Dataset content below:
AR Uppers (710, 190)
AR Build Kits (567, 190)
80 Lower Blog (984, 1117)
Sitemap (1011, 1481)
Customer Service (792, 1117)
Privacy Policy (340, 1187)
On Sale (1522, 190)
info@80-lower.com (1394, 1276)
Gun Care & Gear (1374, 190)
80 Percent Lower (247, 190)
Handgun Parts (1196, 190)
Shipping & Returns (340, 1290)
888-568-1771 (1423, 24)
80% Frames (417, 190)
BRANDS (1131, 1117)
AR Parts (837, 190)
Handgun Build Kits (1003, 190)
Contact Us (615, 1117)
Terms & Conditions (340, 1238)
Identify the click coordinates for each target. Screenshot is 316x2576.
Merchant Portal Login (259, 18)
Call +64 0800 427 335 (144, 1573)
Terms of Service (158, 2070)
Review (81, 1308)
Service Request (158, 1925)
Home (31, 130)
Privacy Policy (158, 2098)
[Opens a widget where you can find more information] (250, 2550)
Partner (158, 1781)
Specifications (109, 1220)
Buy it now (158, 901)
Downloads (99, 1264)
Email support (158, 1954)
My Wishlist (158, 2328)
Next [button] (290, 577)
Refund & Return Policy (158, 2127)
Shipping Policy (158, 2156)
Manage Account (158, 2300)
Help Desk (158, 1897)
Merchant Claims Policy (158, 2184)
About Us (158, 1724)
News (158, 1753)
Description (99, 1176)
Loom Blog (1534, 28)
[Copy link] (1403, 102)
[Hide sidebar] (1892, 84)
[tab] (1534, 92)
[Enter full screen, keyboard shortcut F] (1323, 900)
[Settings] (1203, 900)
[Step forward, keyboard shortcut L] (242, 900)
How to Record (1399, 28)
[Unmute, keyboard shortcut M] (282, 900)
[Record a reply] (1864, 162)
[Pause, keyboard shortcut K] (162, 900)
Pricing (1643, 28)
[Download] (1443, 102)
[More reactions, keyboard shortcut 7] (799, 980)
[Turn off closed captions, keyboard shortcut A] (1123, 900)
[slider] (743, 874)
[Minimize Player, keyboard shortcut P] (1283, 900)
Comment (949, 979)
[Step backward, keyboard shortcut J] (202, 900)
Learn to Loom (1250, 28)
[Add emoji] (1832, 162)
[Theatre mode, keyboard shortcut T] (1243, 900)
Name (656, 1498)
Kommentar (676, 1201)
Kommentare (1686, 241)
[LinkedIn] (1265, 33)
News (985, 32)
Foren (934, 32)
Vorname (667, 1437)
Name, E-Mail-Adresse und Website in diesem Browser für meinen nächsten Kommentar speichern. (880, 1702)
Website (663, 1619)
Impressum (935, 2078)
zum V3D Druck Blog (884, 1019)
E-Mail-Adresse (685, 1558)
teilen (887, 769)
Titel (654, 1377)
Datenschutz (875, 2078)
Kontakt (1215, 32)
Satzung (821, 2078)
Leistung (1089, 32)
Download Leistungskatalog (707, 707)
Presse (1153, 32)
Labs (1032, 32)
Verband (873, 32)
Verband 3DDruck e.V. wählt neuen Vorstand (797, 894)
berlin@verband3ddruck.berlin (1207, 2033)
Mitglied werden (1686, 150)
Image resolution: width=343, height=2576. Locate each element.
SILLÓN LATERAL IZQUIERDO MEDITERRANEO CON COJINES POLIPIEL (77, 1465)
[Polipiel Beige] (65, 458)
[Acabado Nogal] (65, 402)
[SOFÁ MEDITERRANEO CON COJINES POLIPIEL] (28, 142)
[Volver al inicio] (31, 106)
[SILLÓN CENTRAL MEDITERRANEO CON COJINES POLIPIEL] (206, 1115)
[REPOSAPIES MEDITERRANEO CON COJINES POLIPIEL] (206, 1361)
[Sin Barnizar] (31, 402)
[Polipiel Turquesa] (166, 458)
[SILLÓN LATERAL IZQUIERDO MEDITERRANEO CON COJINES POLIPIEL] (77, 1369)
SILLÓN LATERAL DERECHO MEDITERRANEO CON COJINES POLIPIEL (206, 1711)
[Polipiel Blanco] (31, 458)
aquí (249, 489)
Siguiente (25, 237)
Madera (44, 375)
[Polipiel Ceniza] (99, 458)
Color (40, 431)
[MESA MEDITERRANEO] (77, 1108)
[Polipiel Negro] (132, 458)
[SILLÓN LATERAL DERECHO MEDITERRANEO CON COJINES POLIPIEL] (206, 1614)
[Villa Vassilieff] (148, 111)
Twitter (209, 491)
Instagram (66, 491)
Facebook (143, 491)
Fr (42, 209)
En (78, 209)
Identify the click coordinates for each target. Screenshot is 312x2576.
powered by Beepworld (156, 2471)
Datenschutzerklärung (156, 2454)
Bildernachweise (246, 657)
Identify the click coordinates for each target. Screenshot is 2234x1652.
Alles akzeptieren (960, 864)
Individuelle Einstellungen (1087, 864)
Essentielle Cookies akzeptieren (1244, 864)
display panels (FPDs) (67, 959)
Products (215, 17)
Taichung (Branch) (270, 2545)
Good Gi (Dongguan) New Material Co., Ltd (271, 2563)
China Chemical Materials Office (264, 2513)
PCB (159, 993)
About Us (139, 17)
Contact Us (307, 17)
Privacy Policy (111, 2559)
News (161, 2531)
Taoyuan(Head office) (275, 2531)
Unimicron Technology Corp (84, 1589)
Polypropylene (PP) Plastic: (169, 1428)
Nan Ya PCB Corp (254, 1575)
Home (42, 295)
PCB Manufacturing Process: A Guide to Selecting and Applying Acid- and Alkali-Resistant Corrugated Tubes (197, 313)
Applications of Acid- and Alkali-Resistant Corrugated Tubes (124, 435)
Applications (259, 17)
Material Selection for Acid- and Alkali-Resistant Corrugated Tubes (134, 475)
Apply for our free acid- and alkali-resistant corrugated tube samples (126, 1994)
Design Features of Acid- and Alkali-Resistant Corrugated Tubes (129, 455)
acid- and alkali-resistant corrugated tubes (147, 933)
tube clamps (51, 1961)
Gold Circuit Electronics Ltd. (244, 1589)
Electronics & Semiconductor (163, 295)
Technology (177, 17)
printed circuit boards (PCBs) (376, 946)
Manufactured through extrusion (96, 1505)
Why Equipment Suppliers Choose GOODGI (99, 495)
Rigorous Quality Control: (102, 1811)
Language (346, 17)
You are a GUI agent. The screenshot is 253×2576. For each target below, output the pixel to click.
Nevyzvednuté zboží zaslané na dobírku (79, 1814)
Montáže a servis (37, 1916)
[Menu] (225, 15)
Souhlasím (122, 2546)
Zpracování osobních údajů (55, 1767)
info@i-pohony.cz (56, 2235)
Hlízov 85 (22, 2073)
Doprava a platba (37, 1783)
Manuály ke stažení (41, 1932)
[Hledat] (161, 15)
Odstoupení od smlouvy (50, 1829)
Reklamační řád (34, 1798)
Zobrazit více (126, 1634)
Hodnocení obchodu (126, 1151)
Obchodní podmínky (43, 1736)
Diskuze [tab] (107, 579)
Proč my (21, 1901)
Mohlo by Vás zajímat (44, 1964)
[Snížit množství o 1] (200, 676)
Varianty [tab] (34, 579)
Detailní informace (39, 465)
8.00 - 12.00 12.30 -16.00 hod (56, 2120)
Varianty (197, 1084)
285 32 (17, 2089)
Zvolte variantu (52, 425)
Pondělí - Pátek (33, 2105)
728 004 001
End of Dataset content.
Task details:
Please return each line of the listing above that contains "Adresse".

Output:
Name, E-Mail-Adresse und Website in diesem Browser für meinen nächsten Kommentar speichern. (880, 1702)
E-Mail-Adresse (685, 1558)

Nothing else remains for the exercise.